As Al Jazeera English hits TV screens in New York, the Qatar-owned channel says it is in distribution talks with major operators across the US.
Al Jazeera seeks to conquer the US
Al Jazeera English is in distribution talks with major TV operators across the US, as it looks to meet greater demand for news about the Middle East after the Arab Spring.
The Qatar-based news station has for years been campaigning for wider distribution in the US, but has met with some political obstructions there due to perceptions about its Arabic-language sister channel.
But on Monday the English-language channel hit the airwaves in New York City - and it is engaged in talks with numerous cable and satellite broadcasters over distribution in other parts of the US.
"We're in meetings with all the key cable and satellite operators," Al Anstey, Al Jazeera English's managing director, told The National.
Mr Anstey, who was speaking from New York, said he was confident that Al Jazeera English would be successful in securing wider distribution.
"It is a question of when, not if," he said. "We're making progress with some of the key players."
Al Jazeera English on Monday said it is available for the first time to cable-TV viewers in New York, though its launch on Time Warner Cable's Channel 92.
It will shortly launch on the additional Verizon FiOS channel, bringing the total number of New York-based TV viewers that can access the channel to two million.
Al Jazeera already attracts half a million New Yorkers as "regular visitors" to its website - and is launching on cable TV in response to this demand, Mr Anstey said in a statement.

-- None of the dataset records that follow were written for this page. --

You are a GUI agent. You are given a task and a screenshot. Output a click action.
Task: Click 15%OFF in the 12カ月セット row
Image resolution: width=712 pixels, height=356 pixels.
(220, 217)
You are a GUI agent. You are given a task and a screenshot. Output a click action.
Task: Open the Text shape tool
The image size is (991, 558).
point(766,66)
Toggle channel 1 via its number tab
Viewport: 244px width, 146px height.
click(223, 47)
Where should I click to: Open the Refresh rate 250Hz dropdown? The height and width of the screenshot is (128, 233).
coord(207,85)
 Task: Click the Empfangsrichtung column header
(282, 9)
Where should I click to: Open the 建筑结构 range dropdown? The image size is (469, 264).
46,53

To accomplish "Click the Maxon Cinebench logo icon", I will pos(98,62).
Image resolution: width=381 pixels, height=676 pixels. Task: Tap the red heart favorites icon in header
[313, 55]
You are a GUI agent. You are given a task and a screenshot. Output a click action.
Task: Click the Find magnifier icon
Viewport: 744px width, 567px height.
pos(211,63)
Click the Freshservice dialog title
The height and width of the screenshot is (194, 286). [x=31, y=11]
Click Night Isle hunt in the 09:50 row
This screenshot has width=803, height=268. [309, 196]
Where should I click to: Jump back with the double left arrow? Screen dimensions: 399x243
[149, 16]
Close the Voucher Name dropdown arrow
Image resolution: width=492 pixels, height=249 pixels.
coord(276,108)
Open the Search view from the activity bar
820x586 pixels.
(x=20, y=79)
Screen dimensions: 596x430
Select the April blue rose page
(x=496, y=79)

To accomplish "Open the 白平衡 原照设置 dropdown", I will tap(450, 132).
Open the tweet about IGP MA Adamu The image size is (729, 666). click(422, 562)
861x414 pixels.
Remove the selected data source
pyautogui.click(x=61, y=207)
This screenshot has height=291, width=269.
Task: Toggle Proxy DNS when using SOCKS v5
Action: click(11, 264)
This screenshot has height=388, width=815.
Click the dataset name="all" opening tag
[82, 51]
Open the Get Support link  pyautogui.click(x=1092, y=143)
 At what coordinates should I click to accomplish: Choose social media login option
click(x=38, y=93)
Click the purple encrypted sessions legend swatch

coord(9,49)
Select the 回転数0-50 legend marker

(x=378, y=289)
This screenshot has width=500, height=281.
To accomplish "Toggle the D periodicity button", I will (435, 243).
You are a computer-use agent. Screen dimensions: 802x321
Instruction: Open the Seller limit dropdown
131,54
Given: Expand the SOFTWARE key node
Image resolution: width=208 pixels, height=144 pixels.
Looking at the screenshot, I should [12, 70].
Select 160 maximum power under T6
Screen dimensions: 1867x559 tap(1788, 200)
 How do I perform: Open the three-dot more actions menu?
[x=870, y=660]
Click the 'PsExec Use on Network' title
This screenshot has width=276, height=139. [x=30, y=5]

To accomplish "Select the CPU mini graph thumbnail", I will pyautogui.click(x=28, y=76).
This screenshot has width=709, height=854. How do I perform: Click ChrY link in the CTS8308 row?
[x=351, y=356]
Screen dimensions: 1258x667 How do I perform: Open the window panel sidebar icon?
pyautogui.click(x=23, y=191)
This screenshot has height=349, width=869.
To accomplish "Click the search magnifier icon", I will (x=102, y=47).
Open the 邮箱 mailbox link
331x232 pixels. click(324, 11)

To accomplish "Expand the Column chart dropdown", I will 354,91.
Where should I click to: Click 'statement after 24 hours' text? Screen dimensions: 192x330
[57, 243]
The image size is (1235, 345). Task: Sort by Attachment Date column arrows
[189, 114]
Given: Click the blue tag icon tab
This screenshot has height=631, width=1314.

"This launch has been fuelled by viewer demand. We are already part of the media landscape here, with one in ten people having got information on events in America and the world from our website this year alone. We get more web traffic from New York than any other city on earth," he said.
Content from Al Jazeera English is already on air in Washington DC, Los Angeles and Ohio; and it can also be viewed across Latin America and Canada.
However, the channel had faced difficulty gaining wider distribution in the US.
It said last year that the Al Jazeera network - which also operators a Arabic-language channel - had faced "very aggressive hostility" from the Bush administration, blaming this for the reluctance of cable and satellite companies to carry the English-language channel.
However, Mr Anstey said there had been a "sea change" in the attitude to the channel among political leaders in the US. Many have tuned into the channel for news about the recent unrest in parts of the Arab world, he added.